→ **Jobs**
A - From the FizzBuzz notebook, extract the passage between "# Demonstration of" and "Explained for Developers'.", inclusive.
B - In the FizzBuzz notebook, what value is assigned to NUM_DIGITS?
C - According to the FizzBuzz notebook, why must the number of digits be decided before the sample data is generated?

→ **Passage**
────
# Demonstration of TensorFlow: FizzBuzz

This notebook is a demonstration of how to solve the FuzzBuzz problem using a neural network. Big thanks to JoelGrus for the TF code. This notebook is paired with the presentation, 'Deep Learning Explained for Developers'.

### Install necessary libraries

In [3]:
import numpy as np
import tensorflow as tf

### Step 1: How will we represent our data?
To generate some sample data, we'll convert each number into a binary vector. This will make our data much more compatible for a neural network. 

**Input**
A binary representation of a number. For example: [0, 1, 0, 1] <<-- the number '5'
  
**Output** 
The probabilities of: 
  a. The number itself.
  b. 'Fizz'
  c. 'Buzz'
  d. 'FizzBuzz'
  
For example: [0.1, 0.5, 0.1, 0.3]

In [5]:
def binary_encode(i, num_digits):
    return np.array([i >> d & 1 for d in range(num_digits)])
  
def fizz_buzz_encode(i):
  if   i % 15 == 0: return np.array([0, 0, 0, 1])
  elif i % 5  == 0: return np.array([0, 0, 1, 0])
  elif i % 3  == 0: return np.array([0, 1, 0, 0])
  else:             return np.array([1, 0, 0, 0])

### Step 2: Generate Sample Data!

Note: We need all the data (samples and otherwise) to be in the same format. Thus, we need to decide how many digits we'll consider.  Also, we don't want to use our sample data in our model.

In [7]:
NUM_DIGITS = 10
trX = np.array([binary_encode(i, NUM_DIGITS) for i in range(101, 2 ** NUM_DIGITS)])
────
→ **Raw data**
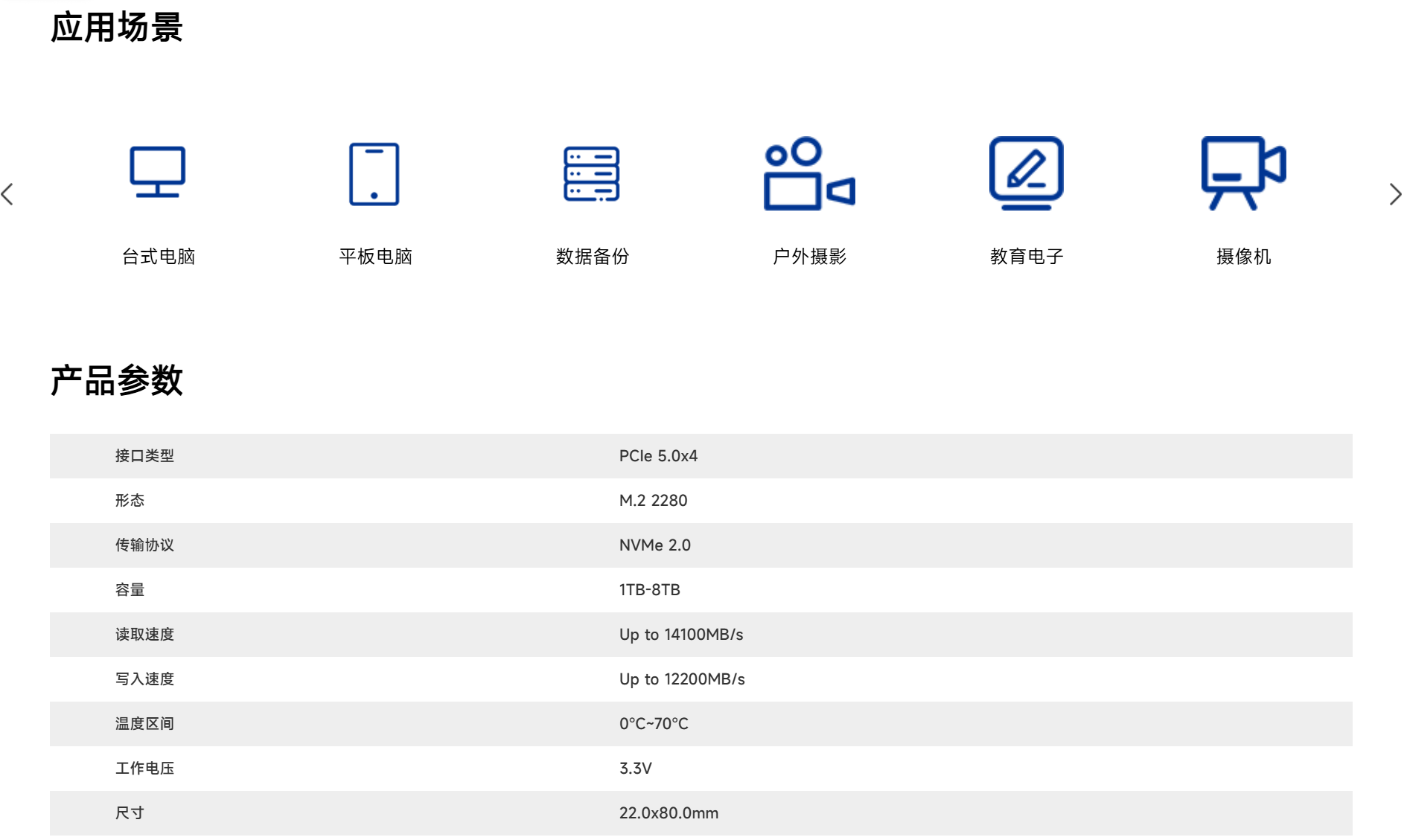
Task: Click the desktop computer monitor icon
Action: pyautogui.click(x=158, y=173)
────
→ **Responses per task**
A -
# Demonstration of TensorFlow: FizzBuzz

This notebook is a demonstration of how to solve the FuzzBuzz problem using a neural network. Big thanks to JoelGrus for the TF code. This notebook is paired with the presentation, 'Deep Learning Explained for Developers'.

B - 10

C - All the data, both samples and otherwise, must be in the same format. Deciding the number of digits makes every number's binary encoding the same length.